Parmi les nucléosidiques, l’abacavir et le ténofovir sont ceux auxquels le virus reste le plus longtemps sensible. En cas de mutation K65R (résistance au ténofovir) le virus reste en général (ou redevient) sensible à l’AZT. Il y a sans doute bénéfice à maintenir le 3TC (Epivir®) dans les associations de nuclésodidiques, car cette molécule diminue la virulence du virus même quand il lui est résistant.

Dans certains cas, il est préférable d’envisager une bithérapie d’antiprotéases “boostées” par Norvir®, telle par exemple que l’association lopinavir/saquinavir, ainsi qu’une autre classe (Fuzéon®, inhibiteur d’entrée). Parmi les antiprotéases, le fosamprénavir (Telzir®) et le lopinavir (Kaletra®) ont le plus de chances de rester efficaces. Le tipranavir (Aptivus®), actuellement en ATU [5], est souvent efficace si le virus n’a pas plus de deux mutations majeures de résistance aux antiprotéases.

Il ne faut donc pas se résigner à un résultat médiocre, sauf en dernier recours, car laisser “tourner” le virus en présence de médicaments insuffisamment efficaces accroît le risque d’augmenter le nombre de mutations de résistance. Cela implique donc de ne pas hésiter à administrer un traitement plus lourd pendant une période déterminée (ainsi, l’utilisation du foscarnet a permis de récupérer certains cas difficiles), en sachant que la disponibilité probable à moyen terme de nouvelles molécules (TMC 114, TMC 125, Reverset, anti-intégrase, anti CCR5) offrira de nouvelles armes plus puissantes contre le virus.

Notes

[1] Boost : Terme emprunté à l’anglais qui signifie AUGMENTER. Certaines molécules augmentent l’efficacité d’autres molécules en retardant leur élimination par voie hépatique et en augmentant ainsi leur concentration sanguine.

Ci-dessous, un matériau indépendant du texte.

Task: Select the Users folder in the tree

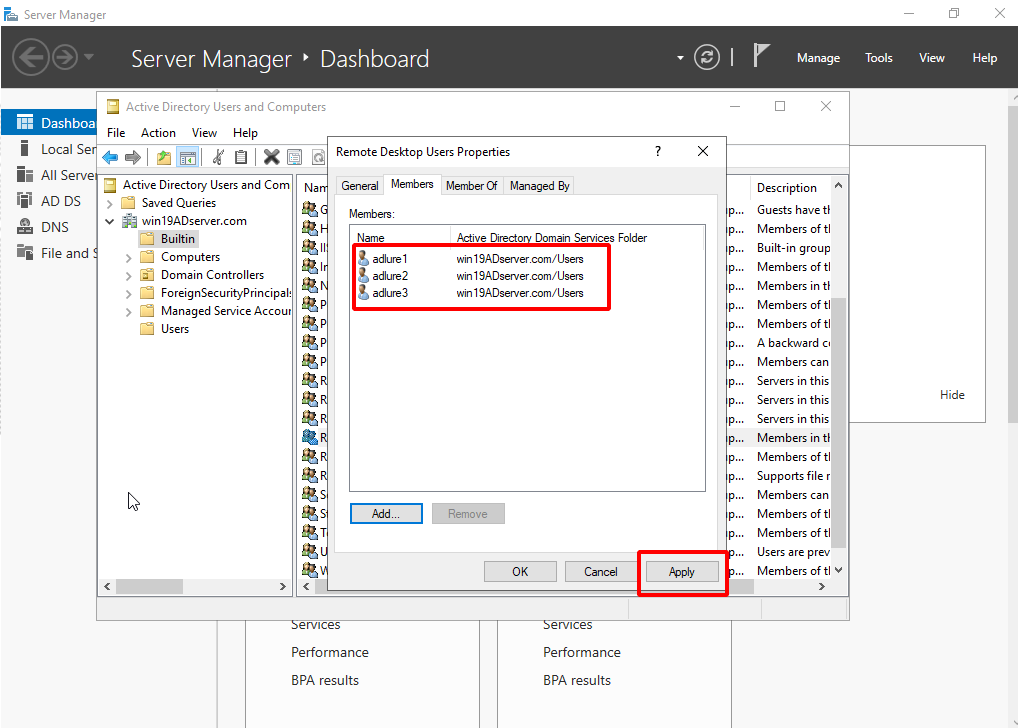Action: coord(174,329)
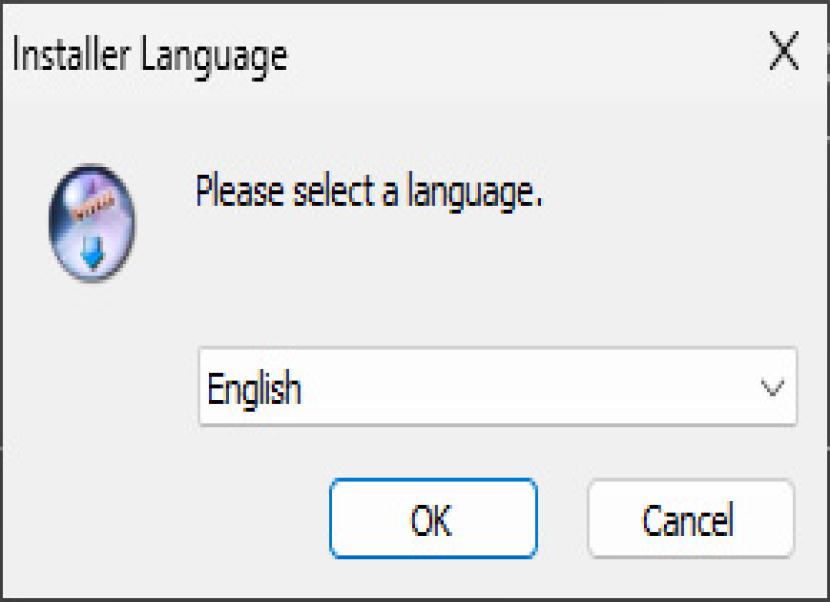Click the chevron beside English
This screenshot has width=830, height=602.
click(x=772, y=388)
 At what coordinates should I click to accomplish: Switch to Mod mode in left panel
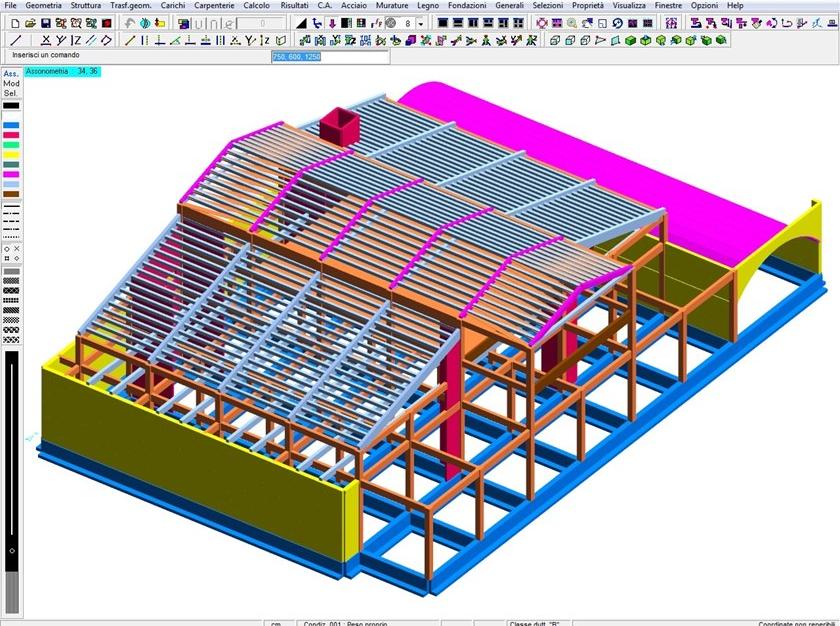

[2] TAM : (Thymidine Analog associated Mutations) Ensemble de mutations du VIH responsables de l’apparition de résistances aux analogues nucléosidiques de la thymidine

[3] Randomisé : Vient de l’anglais random : hasard, équivalent de tirage au sort. Le but de la randomisation dans un essai est de créer deux ou plusieurs groupes de sujets comparables pour que les différences observées entre ces groupes de participants soient attribuables uniquement aux traitements reçus.

[4] switch : Terme anglais employé pour indiquer le changement partiel ou global des molécules d’un traitement.

[5] ATU : (Autorisation Temporaire d’Utilisation) Autorisation permettant aux malades d’avoir un accès précoce aux médicaments, avant ou hors AMM.